Warum Fehlhaltungen und Verklebungen in der Schmerztherapie eine zentrale Rolle spielen
Schmerzen sind für viele Menschen ein täglicher Begleiter – oft über Monate oder sogar Jahre hinweg. In der klassischen Medizin werden Schmerzen häufig als isoliertes Symptom betrachtet und medikamentös behandelt. Bei Passiflora – Die Schmerzlöser verfolgen wir einen komplementären Ansatz: Wir fragen nicht nur wo es schmerzt, sondern warum.
Unsere Erfahrung aus der täglichen Praxis zeigt, dass ein grosser Teil der Beschwerden nicht primär krankheitsbedingt entsteht, sondern durch Fehlhaltungen, muskuläre Dysbalancen und Verklebungen im Gewebe.

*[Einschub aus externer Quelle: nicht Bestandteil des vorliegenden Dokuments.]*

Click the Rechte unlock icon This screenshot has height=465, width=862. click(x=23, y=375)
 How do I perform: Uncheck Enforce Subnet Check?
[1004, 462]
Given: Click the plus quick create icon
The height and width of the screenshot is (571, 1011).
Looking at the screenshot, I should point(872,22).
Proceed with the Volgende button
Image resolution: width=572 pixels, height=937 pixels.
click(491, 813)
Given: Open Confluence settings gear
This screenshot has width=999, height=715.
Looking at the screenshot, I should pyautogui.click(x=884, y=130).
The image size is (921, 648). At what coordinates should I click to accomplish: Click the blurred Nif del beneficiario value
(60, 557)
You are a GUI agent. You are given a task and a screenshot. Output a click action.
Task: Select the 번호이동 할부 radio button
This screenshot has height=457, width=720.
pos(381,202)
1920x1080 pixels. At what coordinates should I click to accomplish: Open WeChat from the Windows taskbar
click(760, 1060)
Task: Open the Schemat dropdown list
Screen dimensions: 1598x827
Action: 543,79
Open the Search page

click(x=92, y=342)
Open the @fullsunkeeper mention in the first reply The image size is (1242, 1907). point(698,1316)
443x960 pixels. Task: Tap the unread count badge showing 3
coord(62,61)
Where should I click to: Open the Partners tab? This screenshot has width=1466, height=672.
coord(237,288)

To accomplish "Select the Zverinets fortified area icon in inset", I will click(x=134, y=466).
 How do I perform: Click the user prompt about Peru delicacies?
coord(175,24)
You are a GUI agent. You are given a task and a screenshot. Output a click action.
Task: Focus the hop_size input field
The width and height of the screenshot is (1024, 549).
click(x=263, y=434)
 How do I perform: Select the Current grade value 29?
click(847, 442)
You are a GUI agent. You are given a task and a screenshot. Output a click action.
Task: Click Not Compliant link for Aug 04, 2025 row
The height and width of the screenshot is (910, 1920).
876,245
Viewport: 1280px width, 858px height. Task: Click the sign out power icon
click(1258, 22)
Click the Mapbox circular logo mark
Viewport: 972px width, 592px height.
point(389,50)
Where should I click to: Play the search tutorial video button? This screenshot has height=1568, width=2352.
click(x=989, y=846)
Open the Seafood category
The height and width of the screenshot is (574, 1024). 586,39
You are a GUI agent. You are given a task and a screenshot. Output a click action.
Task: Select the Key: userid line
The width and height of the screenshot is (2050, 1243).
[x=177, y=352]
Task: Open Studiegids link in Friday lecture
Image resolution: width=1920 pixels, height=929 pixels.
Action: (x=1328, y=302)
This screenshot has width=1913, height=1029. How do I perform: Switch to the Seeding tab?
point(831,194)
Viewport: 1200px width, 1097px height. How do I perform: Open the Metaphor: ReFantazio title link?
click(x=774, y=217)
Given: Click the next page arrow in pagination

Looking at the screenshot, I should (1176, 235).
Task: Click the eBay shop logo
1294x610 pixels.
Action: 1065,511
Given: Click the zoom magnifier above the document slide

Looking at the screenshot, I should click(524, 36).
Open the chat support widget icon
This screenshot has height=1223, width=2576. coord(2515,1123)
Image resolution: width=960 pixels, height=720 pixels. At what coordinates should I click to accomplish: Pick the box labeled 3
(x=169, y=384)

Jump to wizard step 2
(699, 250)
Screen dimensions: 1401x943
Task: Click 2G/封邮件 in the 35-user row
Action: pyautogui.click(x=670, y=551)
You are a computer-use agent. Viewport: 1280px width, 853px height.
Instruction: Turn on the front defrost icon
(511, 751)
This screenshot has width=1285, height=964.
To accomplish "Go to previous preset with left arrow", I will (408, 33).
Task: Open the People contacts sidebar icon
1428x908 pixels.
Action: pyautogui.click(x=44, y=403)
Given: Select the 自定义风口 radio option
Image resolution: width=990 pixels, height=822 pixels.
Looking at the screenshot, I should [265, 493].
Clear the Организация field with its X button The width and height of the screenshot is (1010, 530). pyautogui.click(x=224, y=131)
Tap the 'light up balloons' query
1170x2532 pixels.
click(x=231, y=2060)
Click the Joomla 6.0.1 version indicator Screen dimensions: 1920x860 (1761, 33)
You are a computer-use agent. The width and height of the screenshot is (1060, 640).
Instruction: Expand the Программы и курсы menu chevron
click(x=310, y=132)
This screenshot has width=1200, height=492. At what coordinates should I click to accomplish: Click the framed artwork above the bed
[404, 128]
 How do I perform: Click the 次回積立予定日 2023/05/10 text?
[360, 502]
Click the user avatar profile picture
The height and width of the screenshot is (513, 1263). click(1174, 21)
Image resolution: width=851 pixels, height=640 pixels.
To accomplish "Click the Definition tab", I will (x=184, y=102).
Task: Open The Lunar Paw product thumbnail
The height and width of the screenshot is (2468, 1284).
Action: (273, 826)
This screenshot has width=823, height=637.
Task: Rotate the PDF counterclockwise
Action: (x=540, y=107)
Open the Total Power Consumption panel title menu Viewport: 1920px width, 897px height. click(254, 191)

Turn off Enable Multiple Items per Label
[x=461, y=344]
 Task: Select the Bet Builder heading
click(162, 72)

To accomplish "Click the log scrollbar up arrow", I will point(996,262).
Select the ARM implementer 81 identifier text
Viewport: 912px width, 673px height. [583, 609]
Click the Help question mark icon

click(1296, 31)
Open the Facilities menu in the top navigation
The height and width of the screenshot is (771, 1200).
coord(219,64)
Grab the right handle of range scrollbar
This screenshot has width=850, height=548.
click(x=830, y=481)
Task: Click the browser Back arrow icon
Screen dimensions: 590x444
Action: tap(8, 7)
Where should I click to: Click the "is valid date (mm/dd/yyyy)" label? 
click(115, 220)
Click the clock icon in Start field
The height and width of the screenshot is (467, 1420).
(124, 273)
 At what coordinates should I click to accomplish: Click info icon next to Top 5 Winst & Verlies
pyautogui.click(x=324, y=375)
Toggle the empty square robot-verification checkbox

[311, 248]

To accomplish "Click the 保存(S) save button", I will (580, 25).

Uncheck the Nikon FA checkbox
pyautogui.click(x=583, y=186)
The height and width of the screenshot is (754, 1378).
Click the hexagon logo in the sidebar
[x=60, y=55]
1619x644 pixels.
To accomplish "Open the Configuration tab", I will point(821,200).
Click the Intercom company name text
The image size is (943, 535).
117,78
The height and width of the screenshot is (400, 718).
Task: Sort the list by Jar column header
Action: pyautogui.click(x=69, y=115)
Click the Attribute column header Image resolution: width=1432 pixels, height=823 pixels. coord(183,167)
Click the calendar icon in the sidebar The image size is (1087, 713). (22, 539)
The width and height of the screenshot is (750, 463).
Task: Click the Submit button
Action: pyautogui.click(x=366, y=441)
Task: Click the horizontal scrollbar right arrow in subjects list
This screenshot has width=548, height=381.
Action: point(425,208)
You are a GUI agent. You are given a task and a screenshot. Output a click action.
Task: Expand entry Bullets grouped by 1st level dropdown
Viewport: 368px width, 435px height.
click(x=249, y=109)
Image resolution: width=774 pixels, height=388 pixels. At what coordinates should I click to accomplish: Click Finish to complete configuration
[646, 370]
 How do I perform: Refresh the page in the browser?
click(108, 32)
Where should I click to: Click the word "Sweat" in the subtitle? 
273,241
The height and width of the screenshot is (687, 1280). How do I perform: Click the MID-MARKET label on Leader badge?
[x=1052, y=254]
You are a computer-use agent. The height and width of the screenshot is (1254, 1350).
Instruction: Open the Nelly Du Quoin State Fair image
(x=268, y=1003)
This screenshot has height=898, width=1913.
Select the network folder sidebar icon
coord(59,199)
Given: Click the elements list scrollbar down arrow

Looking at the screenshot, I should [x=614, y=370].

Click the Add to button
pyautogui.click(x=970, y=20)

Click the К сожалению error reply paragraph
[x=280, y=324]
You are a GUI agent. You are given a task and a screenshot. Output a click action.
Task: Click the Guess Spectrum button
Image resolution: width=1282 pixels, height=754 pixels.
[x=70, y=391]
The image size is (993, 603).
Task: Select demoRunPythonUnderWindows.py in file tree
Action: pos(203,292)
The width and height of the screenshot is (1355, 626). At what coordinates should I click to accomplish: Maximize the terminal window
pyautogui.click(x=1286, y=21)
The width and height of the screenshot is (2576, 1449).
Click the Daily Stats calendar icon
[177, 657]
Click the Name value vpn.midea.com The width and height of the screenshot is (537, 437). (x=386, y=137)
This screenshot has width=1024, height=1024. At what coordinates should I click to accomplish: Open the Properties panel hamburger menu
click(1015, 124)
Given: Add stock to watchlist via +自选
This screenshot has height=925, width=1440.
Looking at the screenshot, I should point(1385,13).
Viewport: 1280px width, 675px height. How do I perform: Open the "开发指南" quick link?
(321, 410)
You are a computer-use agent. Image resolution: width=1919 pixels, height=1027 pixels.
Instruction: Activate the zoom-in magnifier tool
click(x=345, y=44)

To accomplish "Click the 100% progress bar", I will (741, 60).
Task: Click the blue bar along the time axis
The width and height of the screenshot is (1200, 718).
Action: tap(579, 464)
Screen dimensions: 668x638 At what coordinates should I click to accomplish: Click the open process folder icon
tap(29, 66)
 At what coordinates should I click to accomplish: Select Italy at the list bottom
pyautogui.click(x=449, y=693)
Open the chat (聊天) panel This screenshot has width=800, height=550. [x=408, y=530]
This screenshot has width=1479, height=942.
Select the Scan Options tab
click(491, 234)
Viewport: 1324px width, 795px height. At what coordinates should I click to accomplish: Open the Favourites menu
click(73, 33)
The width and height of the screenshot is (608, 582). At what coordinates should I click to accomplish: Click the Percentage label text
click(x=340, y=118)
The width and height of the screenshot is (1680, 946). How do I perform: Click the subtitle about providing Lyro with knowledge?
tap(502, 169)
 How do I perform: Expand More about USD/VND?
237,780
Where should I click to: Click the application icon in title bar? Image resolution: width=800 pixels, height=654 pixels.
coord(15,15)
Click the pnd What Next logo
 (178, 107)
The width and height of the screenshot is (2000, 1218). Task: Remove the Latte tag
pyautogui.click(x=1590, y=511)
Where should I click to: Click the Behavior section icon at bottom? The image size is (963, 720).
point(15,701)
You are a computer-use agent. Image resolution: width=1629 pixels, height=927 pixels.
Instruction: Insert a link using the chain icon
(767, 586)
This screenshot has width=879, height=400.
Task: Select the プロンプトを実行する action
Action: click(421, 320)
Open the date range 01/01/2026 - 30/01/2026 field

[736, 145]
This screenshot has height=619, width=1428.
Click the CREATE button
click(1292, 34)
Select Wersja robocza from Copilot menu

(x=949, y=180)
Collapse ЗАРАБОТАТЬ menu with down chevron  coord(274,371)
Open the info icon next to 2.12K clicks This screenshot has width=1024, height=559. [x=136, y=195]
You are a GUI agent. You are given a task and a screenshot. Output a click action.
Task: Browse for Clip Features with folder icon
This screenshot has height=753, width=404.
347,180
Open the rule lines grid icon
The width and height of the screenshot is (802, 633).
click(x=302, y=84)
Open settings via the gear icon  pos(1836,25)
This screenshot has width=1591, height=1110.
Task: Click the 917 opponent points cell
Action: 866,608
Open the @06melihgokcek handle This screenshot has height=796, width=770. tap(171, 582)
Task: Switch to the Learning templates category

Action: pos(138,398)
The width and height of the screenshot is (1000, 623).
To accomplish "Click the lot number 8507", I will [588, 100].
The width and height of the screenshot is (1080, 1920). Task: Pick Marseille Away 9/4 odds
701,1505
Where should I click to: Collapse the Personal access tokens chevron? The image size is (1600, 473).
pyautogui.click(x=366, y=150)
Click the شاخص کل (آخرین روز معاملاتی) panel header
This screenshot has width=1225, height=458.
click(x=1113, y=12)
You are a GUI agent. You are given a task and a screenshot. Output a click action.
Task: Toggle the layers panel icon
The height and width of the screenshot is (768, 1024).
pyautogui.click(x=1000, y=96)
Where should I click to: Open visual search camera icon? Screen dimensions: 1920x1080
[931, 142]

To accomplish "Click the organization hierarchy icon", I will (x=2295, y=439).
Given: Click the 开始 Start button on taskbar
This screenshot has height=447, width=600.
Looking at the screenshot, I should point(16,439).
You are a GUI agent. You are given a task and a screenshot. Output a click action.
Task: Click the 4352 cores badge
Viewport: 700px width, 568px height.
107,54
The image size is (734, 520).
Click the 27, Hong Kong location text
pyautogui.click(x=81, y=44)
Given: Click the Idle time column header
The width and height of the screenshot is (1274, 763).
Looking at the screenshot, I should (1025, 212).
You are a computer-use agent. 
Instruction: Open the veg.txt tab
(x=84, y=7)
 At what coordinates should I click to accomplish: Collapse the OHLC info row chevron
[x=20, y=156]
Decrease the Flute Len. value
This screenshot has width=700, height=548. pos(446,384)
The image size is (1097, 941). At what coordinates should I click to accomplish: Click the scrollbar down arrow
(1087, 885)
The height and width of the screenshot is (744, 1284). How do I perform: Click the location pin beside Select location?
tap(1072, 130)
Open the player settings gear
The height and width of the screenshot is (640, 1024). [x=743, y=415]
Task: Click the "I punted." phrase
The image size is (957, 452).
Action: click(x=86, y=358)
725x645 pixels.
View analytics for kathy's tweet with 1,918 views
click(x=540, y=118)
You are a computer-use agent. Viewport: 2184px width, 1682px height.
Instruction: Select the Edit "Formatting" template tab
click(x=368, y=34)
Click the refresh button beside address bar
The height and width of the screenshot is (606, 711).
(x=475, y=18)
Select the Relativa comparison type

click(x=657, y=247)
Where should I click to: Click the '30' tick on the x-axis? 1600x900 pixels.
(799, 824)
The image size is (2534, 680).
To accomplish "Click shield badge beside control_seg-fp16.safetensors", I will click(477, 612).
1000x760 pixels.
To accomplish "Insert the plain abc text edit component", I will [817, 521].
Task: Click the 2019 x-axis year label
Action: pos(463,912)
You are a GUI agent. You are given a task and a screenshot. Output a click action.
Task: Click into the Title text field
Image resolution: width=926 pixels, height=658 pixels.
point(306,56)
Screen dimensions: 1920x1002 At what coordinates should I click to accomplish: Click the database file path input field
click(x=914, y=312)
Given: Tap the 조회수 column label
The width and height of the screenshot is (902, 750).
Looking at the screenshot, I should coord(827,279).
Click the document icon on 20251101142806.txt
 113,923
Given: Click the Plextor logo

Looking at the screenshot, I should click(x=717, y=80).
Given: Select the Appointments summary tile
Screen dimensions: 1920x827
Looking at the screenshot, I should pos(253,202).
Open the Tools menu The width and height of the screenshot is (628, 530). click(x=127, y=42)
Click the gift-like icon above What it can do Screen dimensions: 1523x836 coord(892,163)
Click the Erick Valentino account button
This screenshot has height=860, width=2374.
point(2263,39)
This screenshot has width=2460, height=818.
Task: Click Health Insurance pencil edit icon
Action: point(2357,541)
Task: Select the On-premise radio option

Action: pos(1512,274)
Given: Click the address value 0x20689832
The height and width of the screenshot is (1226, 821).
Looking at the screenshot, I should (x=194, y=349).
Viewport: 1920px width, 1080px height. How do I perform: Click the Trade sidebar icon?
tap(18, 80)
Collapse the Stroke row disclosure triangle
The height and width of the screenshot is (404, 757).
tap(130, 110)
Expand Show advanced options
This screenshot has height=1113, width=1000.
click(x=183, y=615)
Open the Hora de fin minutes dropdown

94 % der Schmerzen haben funktionelle Ursachen
Nach unserer therapeutischen Erfahrung lassen sich bis zu 94 % der Schmerzbeschwerden auf funktionelle Probleme zurückführen.
Dazu zählen insbesondere:
- chronische Fehlhaltungen im Alltag
- einseitige Belastungen durch Beruf oder Sport
- eingeschränkte Beweglichkeit der Faszien
- muskuläre Verklebungen und Spannungsmuster
Diese Faktoren entwickeln sich oft schleichend. Der Körper passt sich an, kompensiert – bis die Belastungsgrenze überschritten ist und Schmerzen entstehen. Genau hier setzt unsere komplementäre Schmerztherapie an.
Schmerz ist ein Signal – kein Gegner
In unserer Arbeit betrachten wir Schmerz nicht als Feind, der unterdrückt werden muss, sondern als wichtiges Warnsignal des Körpers. Er zeigt auf, dass Strukturen überlastet, blockiert oder in ihrer natürlichen Funktion eingeschränkt sind.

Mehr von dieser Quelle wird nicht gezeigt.